Brief |
Among the entries below, one line contains "This screenshot has width=1200, height=527." and another contains "Task: Switch to the UCS panel tab". Transcribe those two lines and every line between them, exactly.

[Opening Provided records section]

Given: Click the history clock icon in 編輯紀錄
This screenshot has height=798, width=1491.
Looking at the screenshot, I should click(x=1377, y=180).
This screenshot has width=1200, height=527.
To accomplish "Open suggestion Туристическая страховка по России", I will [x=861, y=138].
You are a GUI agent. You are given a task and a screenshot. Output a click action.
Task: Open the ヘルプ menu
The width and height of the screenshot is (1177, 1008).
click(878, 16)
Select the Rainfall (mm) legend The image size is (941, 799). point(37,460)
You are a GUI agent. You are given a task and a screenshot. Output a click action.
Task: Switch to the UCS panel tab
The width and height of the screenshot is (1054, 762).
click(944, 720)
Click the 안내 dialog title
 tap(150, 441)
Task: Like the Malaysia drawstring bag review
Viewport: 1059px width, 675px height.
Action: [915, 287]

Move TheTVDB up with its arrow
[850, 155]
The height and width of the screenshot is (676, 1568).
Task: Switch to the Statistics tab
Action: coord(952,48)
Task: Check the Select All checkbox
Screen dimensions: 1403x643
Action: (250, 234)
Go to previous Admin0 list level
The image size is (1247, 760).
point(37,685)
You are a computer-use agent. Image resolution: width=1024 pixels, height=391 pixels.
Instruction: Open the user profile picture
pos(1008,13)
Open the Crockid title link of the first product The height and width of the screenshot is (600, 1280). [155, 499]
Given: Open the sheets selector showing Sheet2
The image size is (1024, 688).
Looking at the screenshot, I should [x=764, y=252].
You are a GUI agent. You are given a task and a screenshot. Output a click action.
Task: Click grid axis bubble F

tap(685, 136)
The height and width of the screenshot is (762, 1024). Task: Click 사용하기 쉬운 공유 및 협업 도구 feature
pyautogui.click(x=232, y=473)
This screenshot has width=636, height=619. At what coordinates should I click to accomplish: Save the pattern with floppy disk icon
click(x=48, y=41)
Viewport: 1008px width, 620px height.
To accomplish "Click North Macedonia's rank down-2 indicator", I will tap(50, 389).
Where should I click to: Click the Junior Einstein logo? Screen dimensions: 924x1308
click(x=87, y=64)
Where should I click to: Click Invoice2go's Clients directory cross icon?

[Closing Provided records section]

Worked solution |
This screenshot has width=1200, height=527.
To accomplish "Open suggestion Туристическая страховка по России", I will [x=861, y=138].
You are a GUI agent. You are given a task and a screenshot. Output a click action.
Task: Open the ヘルプ menu
The width and height of the screenshot is (1177, 1008).
click(878, 16)
Select the Rainfall (mm) legend The image size is (941, 799). point(37,460)
You are a GUI agent. You are given a task and a screenshot. Output a click action.
Task: Switch to the UCS panel tab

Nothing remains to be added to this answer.